__Given exercise A__:
In the model-iterator thread, what happened when closing the MathSAT iterator after it was fully iterated was tried?
__Given exercise B__:
Duplicate the part of the model-iterator thread that begins at the words "On Sun, Feb" and stops after "like other solvers.".
__Given exercise C__:
In the model-iterator thread, condense the paragraph beginning "True. But some solvers don't give iterators at all" into a shorter version that keeps its main facts.

__Reading passage__:
______________________________

On Sun, Feb 7, 2016 at 3:07 PM, Philipp Wendler notifications@github.com wrote:

The MathSAT model iterator is even more difficult, and it is worse than the leaking model because callers could iterate several times over the model and multiply the leaked objects

Actually, I did try closing it when fully iterated, but that was causing segfaults :p I suspect a bug in mathsat.

We never had problems with using the iterator in the years that we have used MathSAT so far. Do you have a test case that triggers it?

You were triggering it manually.

I was triggering it automatically in last "hasNext()" call. Maybe there was a mistake.

We can convert it to generic iterator, like other solvers.

Actually, for me, that iterator is just a big ugly hack. If a solver gives us the list of assignments it has deemed important for proving satisfiability, we should directly use that instead of just getting values for everything. I want to get a model that is as partial as easily possible.

True. But some solvers don't give iterators at all =( I've wasted a lot of time with Z3 on this one. It allows to iterate over assigned functions (the previous version before my changes was broken, as it iterated only through constants), and then there's a call get_no_assignments, or something like that, which checks how many valid assignments this function can have (depending on different values of the arguments). The problem is that it sometimes returns zero, and if we are already in the "next()" method, it's too late to say "oops we actually have no elements left".

Now that you've mentioned that the point is to allow for partial models I think it might be better to just convert all model values to list, and don't try to do it on-the-go.

Thus I really think getModelSnapshot would be a good addition

But users can already call Lists.newArrayList(model), is that not enough?

But then you still need to care about correctly freeing the model. In CPAchecker, there are enough callers of getModel() to show that this utility method is worth it. If JavaSMT does not add it, I would add it to CPAchecker's ModelView, but then this would mean everybody in CPAchecker would need to start actually using _ProverEnvironment_View wrapper types and cannot continue simply using the JavaSMT types.

Well they can't use pure JavaSMT types, can they? :P Solver class would not give it to them. I might be confused; do you mean adding the helper method to ProverEnvironment, not to the Model?

Implementing it in JavaSMT would simplify the resource freeing, too.

Either Model should extend AutoCloseable

But that's super-ugly if solvers want to parse the model around, as it's not clear who is the object "owner".

That shouldn't be a problem for clean code. Users need to do the same for SolverContexts and ProverEnvironments after all, too.

You normally don't pass ProverEnvironment around. SolverContext is managed by the "Solver" method and never actually exposed directly.

In CPAchecker, of all users only PolicyIterationManager.performAbstraction does it badly by storing the Model reference inside FormulaLinearizationManager, and there the model reference is bad design: it keeps memory allocated longer than necessary, is error-prone and difficult to understand. For example, why does enforceChoice gets the model passed as argument instead of using the field? A method like convertToPolicy should not have a side-effect like setting the model field of FormulaLinearizationManager. So forcing the user to think about freeing the model would have led to better code here I believe.

______________________________

Stored dataset entries:
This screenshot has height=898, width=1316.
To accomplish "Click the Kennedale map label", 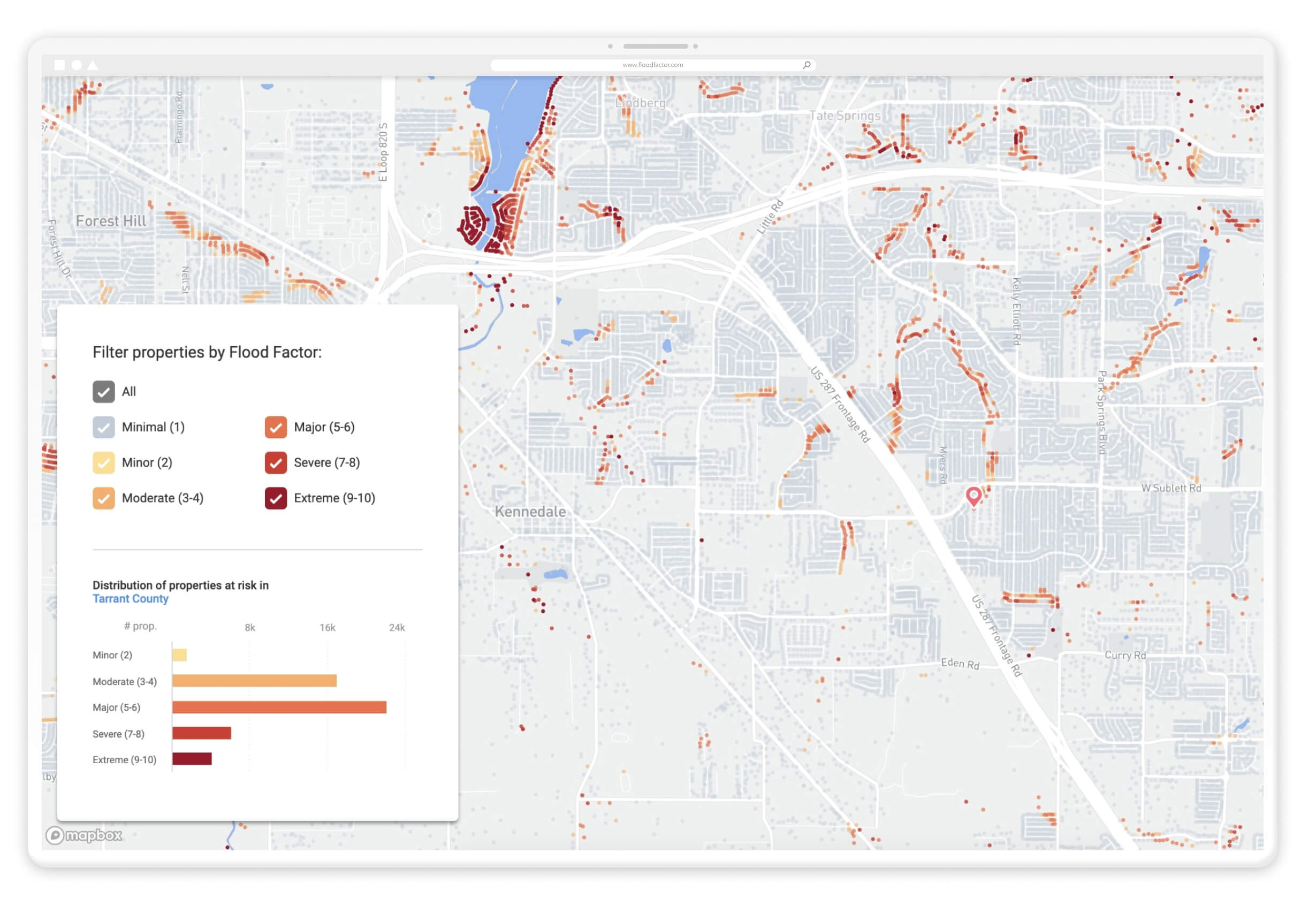I will coord(530,512).

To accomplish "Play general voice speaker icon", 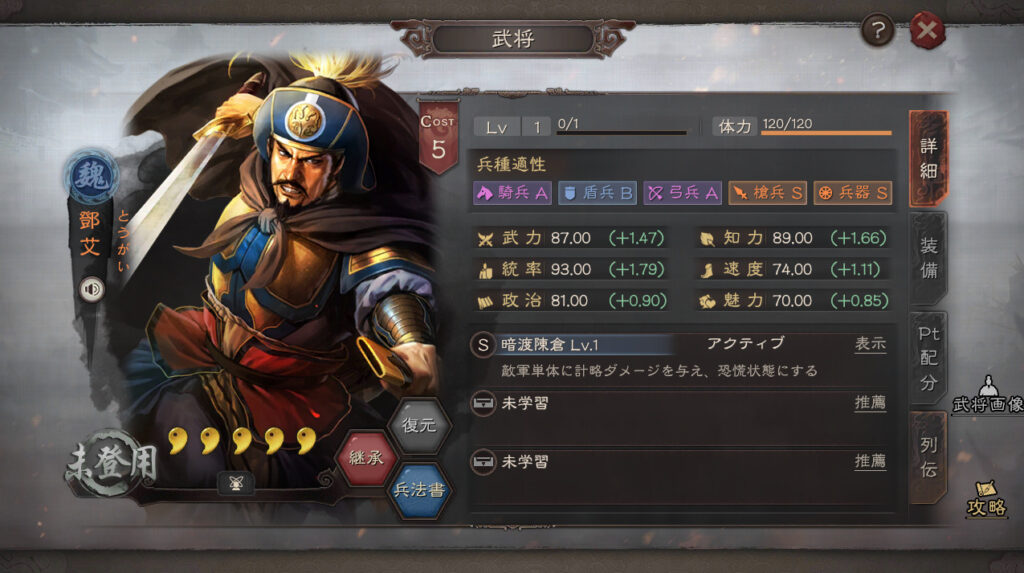I will coord(91,289).
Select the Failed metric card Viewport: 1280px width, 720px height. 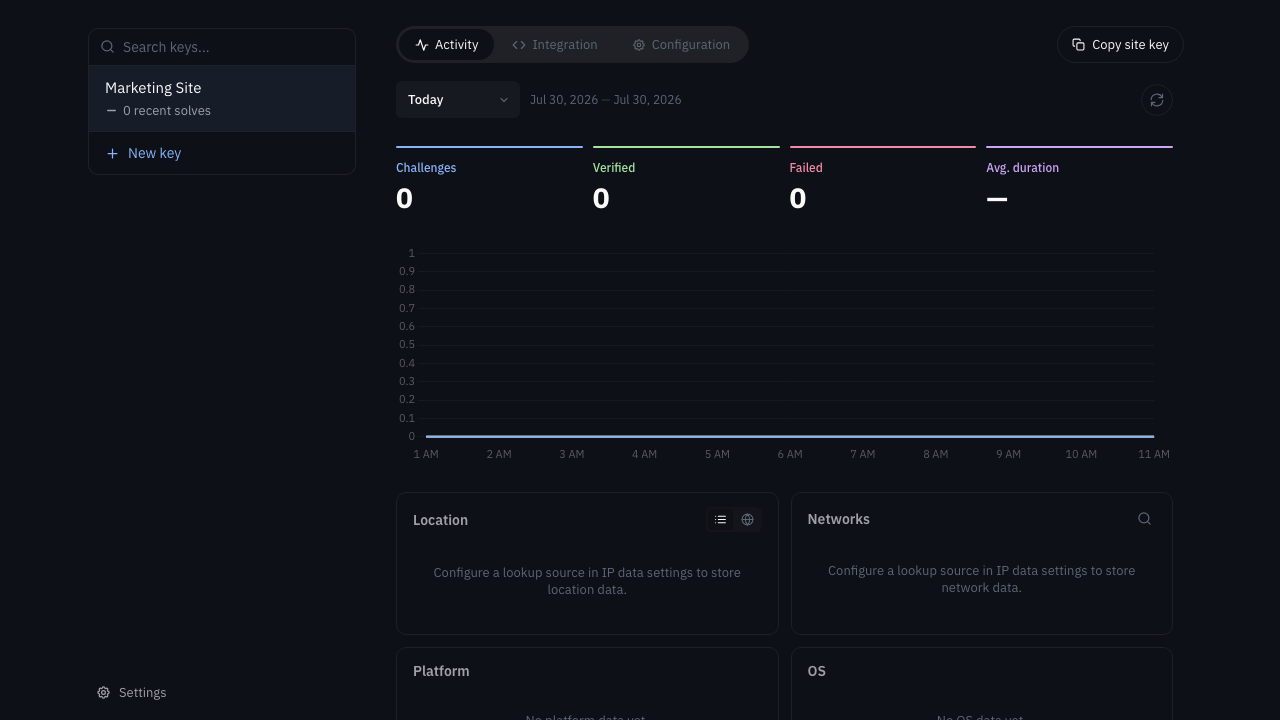(x=883, y=180)
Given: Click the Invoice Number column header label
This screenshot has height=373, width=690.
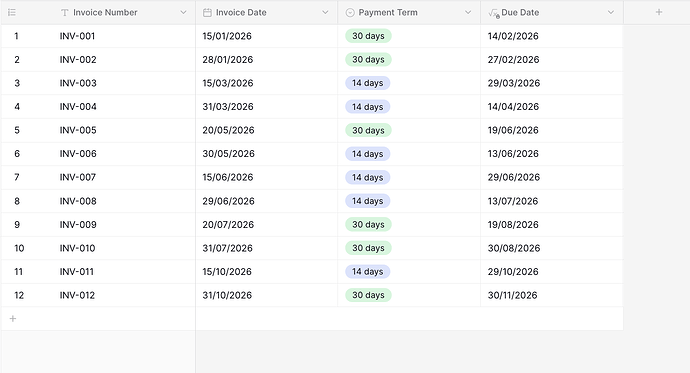Looking at the screenshot, I should coord(105,12).
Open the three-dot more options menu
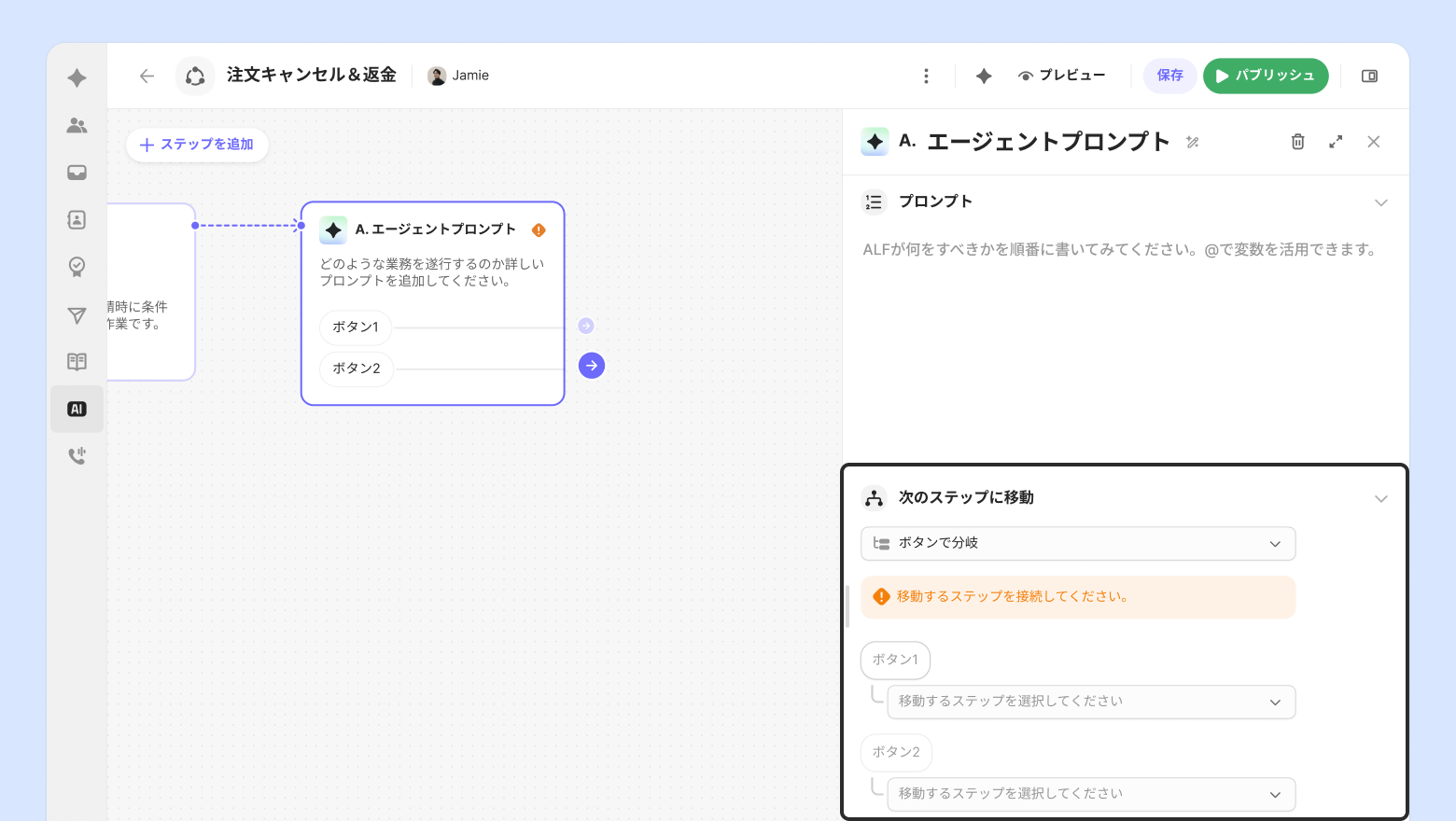Image resolution: width=1456 pixels, height=821 pixels. [x=926, y=77]
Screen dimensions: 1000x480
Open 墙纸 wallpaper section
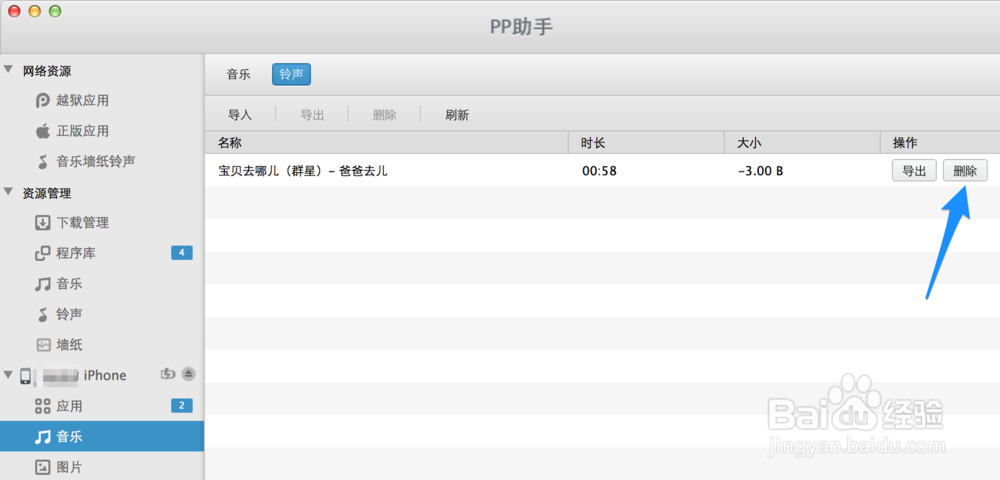tap(69, 345)
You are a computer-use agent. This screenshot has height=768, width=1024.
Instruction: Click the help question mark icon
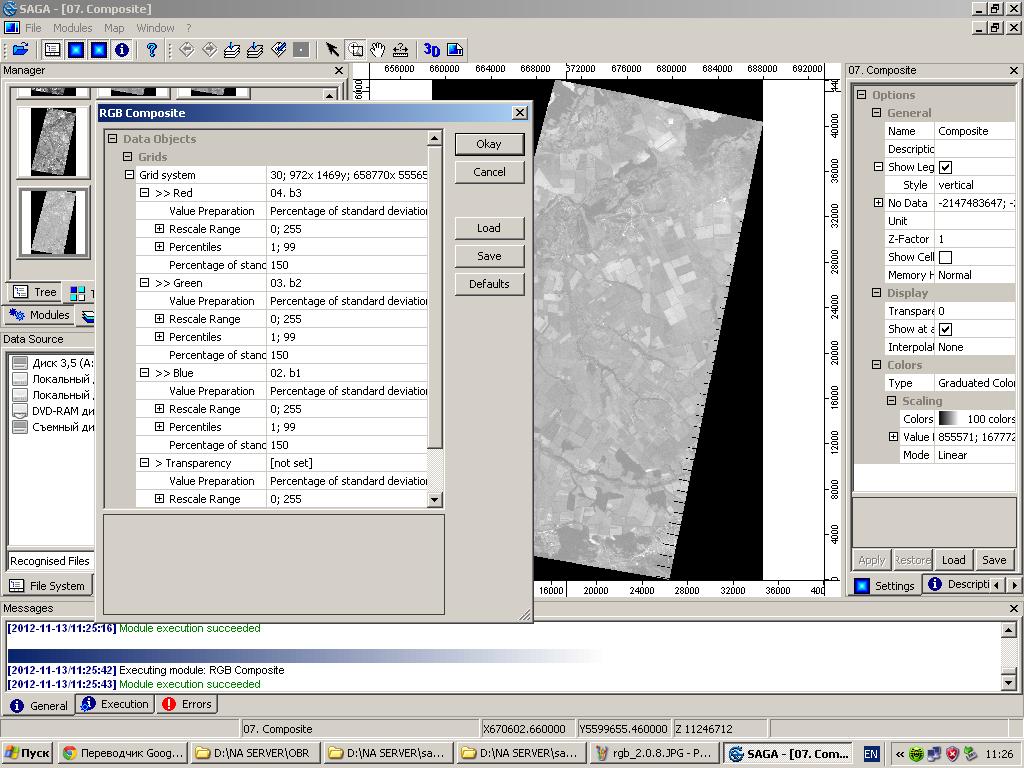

______________________________

__Expected answer A__:
It caused segfaults.

__Expected answer B__:
On Sun, Feb 7, 2016 at 3:07 PM, Philipp Wendler notifications@github.com wrote:

The MathSAT model iterator is even more difficult, and it is worse than the leaking model because callers could iterate several times over the model and multiply the leaked objects

Actually, I did try closing it when fully iterated, but that was causing segfaults :p I suspect a bug in mathsat.

We never had problems with using the iterator in the years that we have used MathSAT so far. Do you have a test case that triggers it?

You were triggering it manually.

I was triggering it automatically in last "hasNext()" call. Maybe there was a mistake.

We can convert it to generic iterator, like other solvers.

__Expected answer C__:
Some solvers don't provide iterators at all, and I've spent a lot of time on this with Z3. Z3 lets you iterate over assigned functions; the earlier version was broken because it iterated only through constants. A call like get_no_assignments checks how many valid assignments a function can have, depending on its argument values. That call sometimes returns zero, and by then the code may already be inside "next()", too late to report that no elements are left.